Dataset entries

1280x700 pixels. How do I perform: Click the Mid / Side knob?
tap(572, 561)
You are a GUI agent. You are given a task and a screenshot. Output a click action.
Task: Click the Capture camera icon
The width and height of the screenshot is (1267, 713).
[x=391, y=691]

TRY IT – Would you write out each entry precisely as it is given?

WRITTEN SOLUTION –
1280x700 pixels. How do I perform: Click the Mid / Side knob?
tap(572, 561)
You are a GUI agent. You are given a task and a screenshot. Output a click action.
Task: Click the Capture camera icon
The width and height of the screenshot is (1267, 713).
[x=391, y=691]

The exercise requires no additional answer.